O Paraná deixou de receber, desde 2007, pelo menos R$ 7,8 milhões do governo federal por não integrar a rede nacional de Serviços de Verificação de Óbitos (SVO). A falta desse recurso precariza a estrutura desse serviço, responsável por verificar a causa de mortes sem indícios aparentes de violência, e isso sobrecarrega o Instituto Médico Legal (IML) de Curitiba.De acordo com o Anuário Brasileiro de Segurança Pública, o Paraná teve 2.456 mortes a esclarecer no ano passado. O estado é o segundo do país com mais mortes sem causa definida, índice melhor apenas do que o do Rio Grande do Sul, com 2.707 casos no ano passado.
O principal obstáculo para a melhoria do serviço é a Lei 5.002, de 1965, que transferiu a responsabilidade do serviço de verificação de óbito da Secretaria de Estado da Saúde (Sesa) para a Secretaria de Estado da Segurança Pública (Sesp). Desde então, o SVO foi incorporado ao IML. Essa lei impede que o estado receba a verba do repasse federal, que libera o recurso apenas para o serviço ligado às secretarias de saúde.
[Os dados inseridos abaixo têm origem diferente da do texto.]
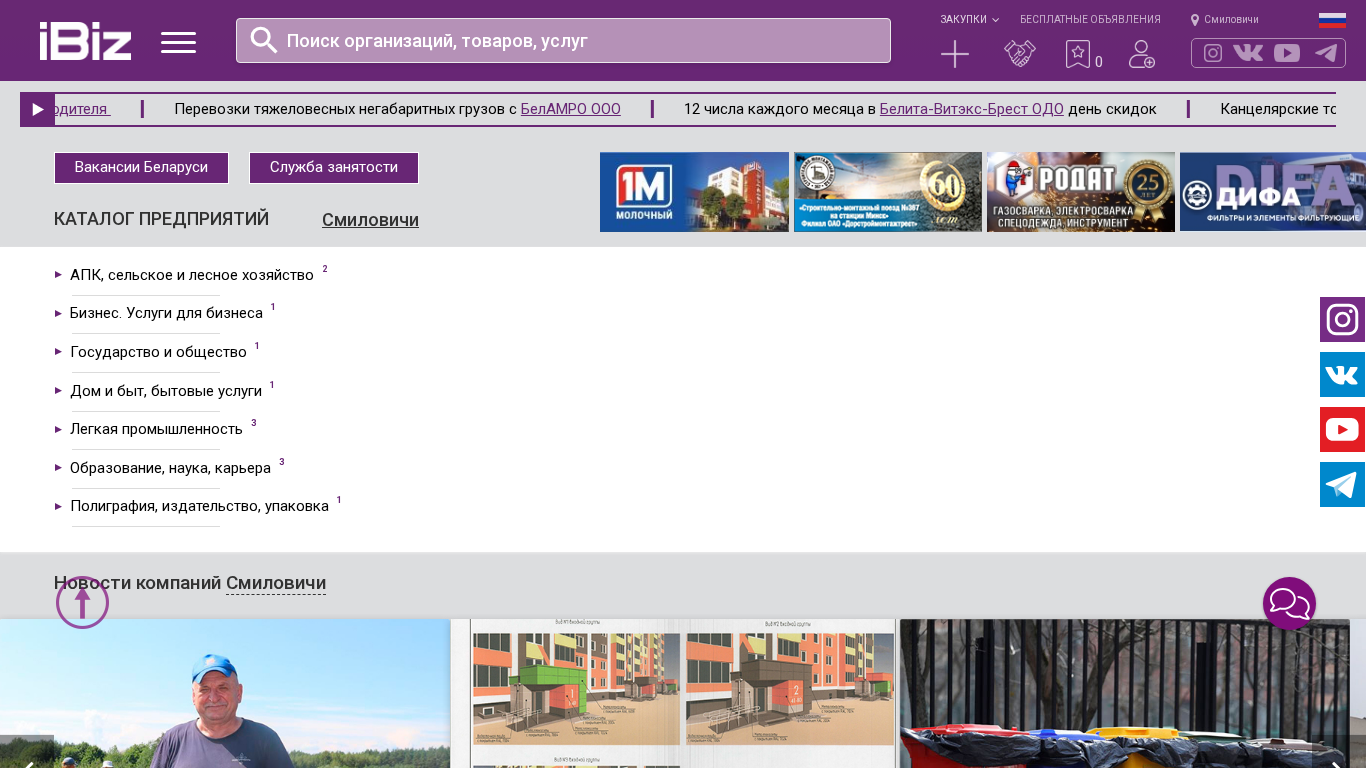This screenshot has width=1366, height=768.
Task: Click the Вакансии Беларуси button
Action: [x=141, y=168]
No entanto, uma dupla interpretação da lei não permite que os IMLs do interior concedam o serviço de verificação de óbito, deixando a critério dos municípios o desempenho dessa obrigação. Para a direção-geral do IML, a lei se refere à transferência de responsabilidade apenas para Curitiba. De fato, a legislação determina que o SVO seja de responsabilidade do IML na capital. Apesar disso, a Sesa afirma que a lei atinge todo o estado.
De favor no IML
"A estrutura em Curitiba não é a ideal. Não existem médicos nem estrutura suficientes para isso", afirma a presidente da Associação dos Médicos Legistas do Paraná, Maria Letícia Fagundes. Para ela, o recurso federal poderia dar estrutura ao SVO. De acordo com a médica, hoje o SVO usa a estrutura do IML na capital.
"São as mesmas mesas, estruturas, mesmos médicos. Isso acaba prejudicando os dois serviços. Teoricamente, esses óbitos que não têm causa violenta deveriam ter diagnósticos mais rápidos", explica. Atualmente, a prefeitura de Curitiba cede três médicos para dar auxilio ao SVO, mas mesmo assim os 35 legistas não estariam dando conta de todo o trabalho. O SVO precisa de uma estrutura semelhante à do IML, com laboratório e equipamentos adequados para a preservação dos cadáveres.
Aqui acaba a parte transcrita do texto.